- _Text segment_:
##############################

To simplify concepts, let’s focus on a parameter space composed of two blocks, \(\boldsymbol{\theta} = [\boldsymbol{\theta}_1 \ \boldsymbol{\theta}_2]^{\top}\). The Gibbs sampling algorithm uses the transition kernel

\[ q(\boldsymbol{\theta}_1^{(s)},\boldsymbol{\theta}_2^{(s)}\mid \boldsymbol{\theta}_1^{(s-1)},\boldsymbol{\theta}_2^{(s-1)})=\pi(\boldsymbol{\theta}_1^{(s)}\mid \boldsymbol{\theta}_2^{(s-1)},\boldsymbol{y})\pi(\boldsymbol{\theta}_2^{(s)}\mid \boldsymbol{\theta}_1^{(s)},\boldsymbol{y}). \]

Thus,

\[ \begin{aligned} \int_{\boldsymbol{\Theta}}q(\boldsymbol{\theta}^{(s)}\mid \boldsymbol{\theta}^{(s-1)})\pi(\boldsymbol{\theta}^{(s-1)}\mid \boldsymbol{y})d\boldsymbol{\theta}^{(s-1)} &=\int_{\boldsymbol{\Theta}_2}\int_{\boldsymbol{\Theta}_1}\pi(\boldsymbol{\theta}_1^{(s)}\mid \boldsymbol{\theta}_2^{(s-1)},\boldsymbol{y})\pi(\boldsymbol{\theta}_2^{(s)}\mid \boldsymbol{\theta}_1^{(s)},\boldsymbol{y})\pi(\boldsymbol{\theta}^{(s-1)}_1,\boldsymbol{\theta}^{(s-1)}_2\mid \boldsymbol{y})d\boldsymbol{\theta}^{(s-1)}_1d\boldsymbol{\theta}^{(s-1)}_2\\ &=\pi(\boldsymbol{\theta}_2^{(s)}\mid \boldsymbol{\theta}_1^{(s)},\boldsymbol{y})\int_{\boldsymbol{\Theta}_2}\int_{\boldsymbol{\Theta}_1}\pi(\boldsymbol{\theta}_1^{(s)}\mid \boldsymbol{\theta}_2^{(s-1)},\boldsymbol{y})\pi(\boldsymbol{\theta}^{(s-1)}_1,\boldsymbol{\theta}^{(s-1)}_2\mid \boldsymbol{y})d\boldsymbol{\theta}^{(s-1)}_1d\boldsymbol{\theta}^{(s-1)}_2\\ &=\pi(\boldsymbol{\theta}_2^{(s)}\mid \boldsymbol{\theta}_1^{(s)},\boldsymbol{y})\int_{\boldsymbol{\Theta}_2}\pi(\boldsymbol{\theta}_1^{(s)}\mid \boldsymbol{\theta}_2^{(s-1)},\boldsymbol{y})\pi(\boldsymbol{\theta}^{(s-1)}_2\mid \boldsymbol{y})d\boldsymbol{\theta}^{(s-1)}_2\\ &=\pi(\boldsymbol{\theta}_2^{(s)}\mid \boldsymbol{\theta}_1^{(s)},\boldsymbol{y})\int_{\boldsymbol{\Theta}_2}\pi(\boldsymbol{\theta}_1^{(s)},\boldsymbol{\theta}_2^{(s-1)}\mid \boldsymbol{y})d\boldsymbol{\theta}^{(s-1)}_2\\ &=\pi(\boldsymbol{\theta}_2^{(s)}\mid \boldsymbol{\theta}_1^{(s)},\boldsymbol{y})\pi(\boldsymbol{\theta}_1^{(s)}\mid \boldsymbol{y})\\ &=\pi(\boldsymbol{\theta}_1^{(s)},\boldsymbol{\theta}_2^{(s)}\mid \boldsymbol{y}). \end{aligned} \]

Then, \(\pi(\boldsymbol{\theta}\mid \boldsymbol{y})\) is the stationary distribution for the Gibbs transition kernel.

##############################

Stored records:
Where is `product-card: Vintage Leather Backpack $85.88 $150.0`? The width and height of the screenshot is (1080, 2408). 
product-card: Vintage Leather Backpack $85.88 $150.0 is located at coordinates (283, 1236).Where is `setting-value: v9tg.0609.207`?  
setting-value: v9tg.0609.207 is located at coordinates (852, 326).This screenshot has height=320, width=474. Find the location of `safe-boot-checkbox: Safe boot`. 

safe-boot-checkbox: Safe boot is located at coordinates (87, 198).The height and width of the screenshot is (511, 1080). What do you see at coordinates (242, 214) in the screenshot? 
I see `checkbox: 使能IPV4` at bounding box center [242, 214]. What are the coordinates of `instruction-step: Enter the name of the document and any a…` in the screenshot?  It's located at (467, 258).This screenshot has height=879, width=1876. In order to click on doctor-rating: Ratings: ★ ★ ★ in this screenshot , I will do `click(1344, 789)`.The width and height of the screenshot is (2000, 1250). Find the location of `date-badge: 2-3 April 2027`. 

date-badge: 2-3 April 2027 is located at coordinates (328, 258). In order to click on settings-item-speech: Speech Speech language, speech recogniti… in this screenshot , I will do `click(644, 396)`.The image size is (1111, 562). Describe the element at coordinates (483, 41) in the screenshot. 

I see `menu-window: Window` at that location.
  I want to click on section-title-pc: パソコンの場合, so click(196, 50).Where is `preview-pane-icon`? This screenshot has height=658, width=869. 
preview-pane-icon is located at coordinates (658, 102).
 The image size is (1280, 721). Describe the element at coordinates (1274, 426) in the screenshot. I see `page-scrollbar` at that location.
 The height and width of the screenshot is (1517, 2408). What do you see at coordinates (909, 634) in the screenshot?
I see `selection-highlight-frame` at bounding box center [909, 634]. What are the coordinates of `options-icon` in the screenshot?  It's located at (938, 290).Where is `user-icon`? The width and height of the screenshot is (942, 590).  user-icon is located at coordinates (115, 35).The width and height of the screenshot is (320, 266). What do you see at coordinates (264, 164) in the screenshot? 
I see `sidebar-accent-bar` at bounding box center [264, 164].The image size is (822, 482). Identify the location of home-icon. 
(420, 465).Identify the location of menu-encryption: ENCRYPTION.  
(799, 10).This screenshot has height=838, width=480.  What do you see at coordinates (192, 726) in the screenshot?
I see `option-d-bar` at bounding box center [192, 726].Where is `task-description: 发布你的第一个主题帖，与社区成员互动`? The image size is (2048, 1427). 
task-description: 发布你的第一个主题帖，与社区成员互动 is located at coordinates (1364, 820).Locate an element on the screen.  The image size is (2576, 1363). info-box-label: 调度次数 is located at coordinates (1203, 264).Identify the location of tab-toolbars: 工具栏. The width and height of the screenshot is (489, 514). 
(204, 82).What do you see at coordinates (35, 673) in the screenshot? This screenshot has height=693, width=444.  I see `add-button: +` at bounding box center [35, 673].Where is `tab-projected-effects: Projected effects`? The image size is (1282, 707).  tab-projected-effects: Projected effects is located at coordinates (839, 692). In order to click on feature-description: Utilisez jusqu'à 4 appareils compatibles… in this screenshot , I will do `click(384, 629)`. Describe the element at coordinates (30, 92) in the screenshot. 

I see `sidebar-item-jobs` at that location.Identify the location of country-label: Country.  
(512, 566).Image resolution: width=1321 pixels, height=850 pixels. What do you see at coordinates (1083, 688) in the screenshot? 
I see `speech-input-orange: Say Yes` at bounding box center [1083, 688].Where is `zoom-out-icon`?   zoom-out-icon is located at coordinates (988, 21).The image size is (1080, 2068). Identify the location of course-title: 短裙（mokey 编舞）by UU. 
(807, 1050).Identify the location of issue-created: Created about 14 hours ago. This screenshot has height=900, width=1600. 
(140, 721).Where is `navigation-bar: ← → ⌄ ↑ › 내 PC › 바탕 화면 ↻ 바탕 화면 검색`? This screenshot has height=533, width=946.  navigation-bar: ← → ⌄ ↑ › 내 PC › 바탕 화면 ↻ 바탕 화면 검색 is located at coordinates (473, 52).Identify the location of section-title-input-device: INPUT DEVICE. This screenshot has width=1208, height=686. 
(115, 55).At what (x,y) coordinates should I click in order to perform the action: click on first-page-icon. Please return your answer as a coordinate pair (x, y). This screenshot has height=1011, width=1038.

##############################

- _Written task 1_: In the Gibbs sampling derivation, how many blocks make up the parameter space?
- _Written task 2_: According to the Gibbs sampling derivation, why is π(θ | y) the stationary distribution for the Gibbs transition kernel?
- _Written task 3_: Continue the Gibbs sampling derivation from its final sentence.

- _Result 1_: Two blocks, θ₁ and θ₂.

- _Result 2_: Integrating the transition kernel against π(θ⁽ˢ⁻¹⁾ | y) over the parameter space gives back π(θ₁⁽ˢ⁾, θ₂⁽ˢ⁾ | y). The kernel therefore maps the posterior to itself.

- _Result 3_:
A word of caution! Even if we have well-defined conditional posterior distributions \(\pi(\boldsymbol{\theta}_1^{(s)} \mid \boldsymbol{\theta}_2^{(s-1)}, \boldsymbol{y})\) and \(\pi(\boldsymbol{\theta}_2^{(s)} \mid \boldsymbol{\theta}_1^{(s)}, \boldsymbol{y})\), and we can simulate from them, the joint posterior distribution \(\pi(\boldsymbol{\theta}_1^{(s)}, \boldsymbol{\theta}_2^{(s)} \mid \boldsymbol{y})\) may not correspond to any proper distribution. We should be mindful of this situation, especially when dealing with improper prior distributions (see Christian P. Robert and Casella (2011) for details).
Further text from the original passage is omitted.